[Items from a data source]
%%
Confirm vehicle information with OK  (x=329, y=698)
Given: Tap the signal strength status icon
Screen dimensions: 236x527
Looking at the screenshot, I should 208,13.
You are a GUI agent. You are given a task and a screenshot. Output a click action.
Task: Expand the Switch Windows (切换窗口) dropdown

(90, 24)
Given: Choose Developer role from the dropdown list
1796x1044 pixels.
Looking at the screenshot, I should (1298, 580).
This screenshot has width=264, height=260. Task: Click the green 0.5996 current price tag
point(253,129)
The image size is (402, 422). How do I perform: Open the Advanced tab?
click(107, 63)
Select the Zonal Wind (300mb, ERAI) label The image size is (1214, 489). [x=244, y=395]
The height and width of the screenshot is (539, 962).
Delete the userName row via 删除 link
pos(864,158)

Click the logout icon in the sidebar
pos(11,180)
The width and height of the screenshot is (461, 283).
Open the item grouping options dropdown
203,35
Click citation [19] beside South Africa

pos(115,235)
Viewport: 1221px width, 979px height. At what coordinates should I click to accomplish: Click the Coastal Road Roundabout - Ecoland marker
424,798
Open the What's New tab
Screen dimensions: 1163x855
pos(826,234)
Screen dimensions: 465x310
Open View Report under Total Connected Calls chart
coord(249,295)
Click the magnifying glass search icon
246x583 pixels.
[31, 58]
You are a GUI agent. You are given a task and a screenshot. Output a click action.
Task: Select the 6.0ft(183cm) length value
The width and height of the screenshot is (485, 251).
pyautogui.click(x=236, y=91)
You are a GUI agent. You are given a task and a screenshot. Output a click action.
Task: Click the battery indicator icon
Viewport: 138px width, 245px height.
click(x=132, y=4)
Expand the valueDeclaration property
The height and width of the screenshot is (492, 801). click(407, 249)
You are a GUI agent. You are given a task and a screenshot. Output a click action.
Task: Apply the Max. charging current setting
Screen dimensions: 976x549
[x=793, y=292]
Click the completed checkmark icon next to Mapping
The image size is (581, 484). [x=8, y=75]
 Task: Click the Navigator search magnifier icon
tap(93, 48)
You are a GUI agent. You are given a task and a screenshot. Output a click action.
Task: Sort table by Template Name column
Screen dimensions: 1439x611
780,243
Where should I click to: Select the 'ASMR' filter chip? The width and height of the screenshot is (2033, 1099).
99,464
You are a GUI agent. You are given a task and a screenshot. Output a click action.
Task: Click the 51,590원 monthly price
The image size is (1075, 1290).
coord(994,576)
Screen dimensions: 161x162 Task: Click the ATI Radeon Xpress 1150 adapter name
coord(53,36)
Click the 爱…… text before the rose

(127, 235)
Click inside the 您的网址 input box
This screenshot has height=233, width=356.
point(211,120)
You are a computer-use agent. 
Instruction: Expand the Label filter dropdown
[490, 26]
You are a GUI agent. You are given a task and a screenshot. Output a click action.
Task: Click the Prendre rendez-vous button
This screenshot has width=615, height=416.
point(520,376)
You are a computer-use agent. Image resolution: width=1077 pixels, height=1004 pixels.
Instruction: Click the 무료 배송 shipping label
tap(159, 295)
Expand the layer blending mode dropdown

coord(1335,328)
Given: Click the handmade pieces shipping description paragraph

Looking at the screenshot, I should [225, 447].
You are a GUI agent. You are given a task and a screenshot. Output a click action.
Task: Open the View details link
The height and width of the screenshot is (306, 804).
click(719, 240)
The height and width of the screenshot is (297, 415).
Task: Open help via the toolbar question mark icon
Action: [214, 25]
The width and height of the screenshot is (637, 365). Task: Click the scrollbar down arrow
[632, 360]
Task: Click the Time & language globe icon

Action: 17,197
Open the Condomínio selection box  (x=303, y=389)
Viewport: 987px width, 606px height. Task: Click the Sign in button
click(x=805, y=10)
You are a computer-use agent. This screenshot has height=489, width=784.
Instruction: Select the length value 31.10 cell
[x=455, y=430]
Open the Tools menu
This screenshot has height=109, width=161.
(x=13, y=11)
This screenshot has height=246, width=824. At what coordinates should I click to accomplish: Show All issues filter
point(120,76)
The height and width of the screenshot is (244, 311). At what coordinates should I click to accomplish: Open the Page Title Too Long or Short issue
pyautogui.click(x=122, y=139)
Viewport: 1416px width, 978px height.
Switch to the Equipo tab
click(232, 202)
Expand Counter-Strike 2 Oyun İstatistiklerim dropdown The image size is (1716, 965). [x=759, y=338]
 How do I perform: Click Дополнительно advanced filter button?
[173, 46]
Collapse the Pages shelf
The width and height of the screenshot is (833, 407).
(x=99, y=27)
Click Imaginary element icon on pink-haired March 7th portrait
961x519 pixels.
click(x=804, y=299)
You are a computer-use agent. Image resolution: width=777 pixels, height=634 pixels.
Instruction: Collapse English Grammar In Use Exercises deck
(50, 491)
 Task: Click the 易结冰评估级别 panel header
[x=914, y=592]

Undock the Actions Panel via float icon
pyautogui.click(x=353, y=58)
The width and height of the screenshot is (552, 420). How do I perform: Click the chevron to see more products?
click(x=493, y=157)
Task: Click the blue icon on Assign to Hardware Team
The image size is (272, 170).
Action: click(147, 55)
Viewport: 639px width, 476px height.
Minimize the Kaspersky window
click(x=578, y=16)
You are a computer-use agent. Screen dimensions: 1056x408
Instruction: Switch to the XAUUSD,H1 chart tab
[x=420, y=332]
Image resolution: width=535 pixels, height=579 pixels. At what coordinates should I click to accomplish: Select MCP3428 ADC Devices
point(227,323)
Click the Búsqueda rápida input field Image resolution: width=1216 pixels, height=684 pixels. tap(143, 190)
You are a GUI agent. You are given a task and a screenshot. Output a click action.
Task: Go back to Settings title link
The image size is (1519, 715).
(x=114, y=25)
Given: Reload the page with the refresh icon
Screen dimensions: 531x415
%%
▶ What is required
Convert the lines of the material above into a JSON list of strings, with one string per line and blank lines omitted.

▶ Output for this task
[
  "Confirm vehicle information with OK  (x=329, y=698)",
  "Given: Tap the signal strength status icon",
  "Screen dimensions: 236x527",
  "Looking at the screenshot, I should 208,13.",
  "You are a GUI agent. You are given a task and a screenshot. Output a click action.",
  "Task: Expand the Switch Windows (切换窗口) dropdown",
  "(90, 24)",
  "Given: Choose Developer role from the dropdown list",
  "1796x1044 pixels.",
  "Looking at the screenshot, I should (1298, 580).",
  "This screenshot has width=264, height=260. Task: Click the green 0.5996 current price tag",
  "point(253,129)",
  "The image size is (402, 422). How do I perform: Open the Advanced tab?",
  "click(107, 63)",
  "Select the Zonal Wind (300mb, ERAI) label The image size is (1214, 489). [x=244, y=395]",
  "The height and width of the screenshot is (539, 962).",
  "Delete the userName row via 删除 link",
  "pos(864,158)",
  "Click the logout icon in the sidebar",
  "pos(11,180)",
  "The width and height of the screenshot is (461, 283).",
  "Open the item grouping options dropdown",
  "203,35",
  "Click citation [19] beside South Africa",
  "pos(115,235)",
  "Viewport: 1221px width, 979px height. At what coordinates should I click to accomplish: Click the Coastal Road Roundabout - Ecoland marker",
  "424,798",
  "Open the What's New tab",
  "Screen dimensions: 1163x855",
  "pos(826,234)",
  "Screen dimensions: 465x310",
  "Open View Report under Total Connected Calls chart",
  "coord(249,295)",
  "Click the magnifying glass search icon",
  "246x583 pixels.",
  "[31, 58]",
  "You are a GUI agent. You are given a task and a screenshot. Output a click action.",
  "Task: Select the 6.0ft(183cm) length value",
  "The width and height of the screenshot is (485, 251).",
  "pyautogui.click(x=236, y=91)",
  "You are a GUI agent. You are given a task and a screenshot. Output a click action.",
  "Task: Click the battery indicator icon",
  "Viewport: 138px width, 245px height.",
  "click(x=132, y=4)",
  "Expand the valueDeclaration property",
  "The height and width of the screenshot is (492, 801). click(407, 249)",
  "You are a GUI agent. You are given a task and a screenshot. Output a click action.",
  "Task: Apply the Max. charging current setting",
  "Screen dimensions: 976x549",
  "[x=793, y=292]",
  "Click the completed checkmark icon next to Mapping",
  "The image size is (581, 484). [x=8, y=75]",
  " Task: Click the Navigator search magnifier icon",
  "tap(93, 48)",
  "You are a GUI agent. You are given a task and a screenshot. Output a click action.",
  "Task: Sort table by Template Name column",
  "Screen dimensions: 1439x611",
  "780,243",
  "Where should I click to: Select the 'ASMR' filter chip? The width and height of the screenshot is (2033, 1099).",
  "99,464",
  "You are a GUI agent. You are given a task and a screenshot. Output a click action.",
  "Task: Click the 51,590원 monthly price",
  "The image size is (1075, 1290).",
  "coord(994,576)",
  "Screen dimensions: 161x162 Task: Click the ATI Radeon Xpress 1150 adapter name",
  "coord(53,36)",
  "Click the 爱…… text before the rose",
  "(127, 235)",
  "Click inside the 您的网址 input box",
  "This screenshot has height=233, width=356.",
  "point(211,120)",
  "You are a computer-use agent. ",
  "Instruction: Expand the Label filter dropdown",
  "[490, 26]",
  "You are a GUI agent. You are given a task and a screenshot. Output a click action.",
  "Task: Click the Prendre rendez-vous button",
  "This screenshot has width=615, height=416.",
  "point(520,376)",
  "You are a computer-use agent. Image resolution: width=1077 pixels, height=1004 pixels.",
  "Instruction: Click the 무료 배송 shipping label",
  "tap(159, 295)",
  "Expand the layer blending mode dropdown",
  "coord(1335,328)",
  "Given: Click the handmade pieces shipping description paragraph",
  "Looking at the screenshot, I should [225, 447].",
  "You are a GUI agent. You are given a task and a screenshot. Output a click action.",
  "Task: Open the View details link",
  "The height and width of the screenshot is (306, 804).",
  "click(719, 240)",
  "The height and width of the screenshot is (297, 415).",
  "Task: Open help via the toolbar question mark icon",
  "Action: [214, 25]",
  "The width and height of the screenshot is (637, 365). Task: Click the scrollbar down arrow",
  "[632, 360]",
  "Task: Click the Time & language globe icon",
  "Action: 17,197",
  "Open the Condomínio selection box  (x=303, y=389)",
  "Viewport: 987px width, 606px height. Task: Click the Sign in button",
  "click(x=805, y=10)",
  "You are a computer-use agent. This screenshot has height=489, width=784.",
  "Instruction: Select the length value 31.10 cell",
  "[x=455, y=430]",
  "Open the Tools menu",
  "This screenshot has height=109, width=161.",
  "(x=13, y=11)",
  "This screenshot has height=246, width=824. At what coordinates should I click to accomplish: Show All issues filter",
  "point(120,76)",
  "The height and width of the screenshot is (244, 311). At what coordinates should I click to accomplish: Open the Page Title Too Long or Short issue",
  "pyautogui.click(x=122, y=139)",
  "Viewport: 1416px width, 978px height.",
  "Switch to the Equipo tab",
  "click(232, 202)",
  "Expand Counter-Strike 2 Oyun İstatistiklerim dropdown The image size is (1716, 965). [x=759, y=338]",
  " How do I perform: Click Дополнительно advanced filter button?",
  "[173, 46]",
  "Collapse the Pages shelf",
  "The width and height of the screenshot is (833, 407).",
  "(x=99, y=27)",
  "Click Imaginary element icon on pink-haired March 7th portrait",
  "961x519 pixels.",
  "click(x=804, y=299)",
  "You are a computer-use agent. Image resolution: width=777 pixels, height=634 pixels.",
  "Instruction: Collapse English Grammar In Use Exercises deck",
  "(50, 491)",
  " Task: Click the 易结冰评估级别 panel header",
  "[x=914, y=592]",
  "Undock the Actions Panel via float icon",
  "pyautogui.click(x=353, y=58)",
  "The width and height of the screenshot is (552, 420). How do I perform: Click the chevron to see more products?",
  "click(x=493, y=157)",
  "Task: Click the blue icon on Assign to Hardware Team",
  "The image size is (272, 170).",
  "Action: click(147, 55)",
  "Viewport: 639px width, 476px height.",
  "Minimize the Kaspersky window",
  "click(x=578, y=16)",
  "You are a computer-use agent. Screen dimensions: 1056x408",
  "Instruction: Switch to the XAUUSD,H1 chart tab",
  "[x=420, y=332]",
  "Image resolution: width=535 pixels, height=579 pixels. At what coordinates should I click to accomplish: Select MCP3428 ADC Devices",
  "point(227,323)",
  "Click the Búsqueda rápida input field Image resolution: width=1216 pixels, height=684 pixels. tap(143, 190)",
  "You are a GUI agent. You are given a task and a screenshot. Output a click action.",
  "Task: Go back to Settings title link",
  "The image size is (1519, 715).",
  "(x=114, y=25)",
  "Given: Reload the page with the refresh icon",
  "Screen dimensions: 531x415"
]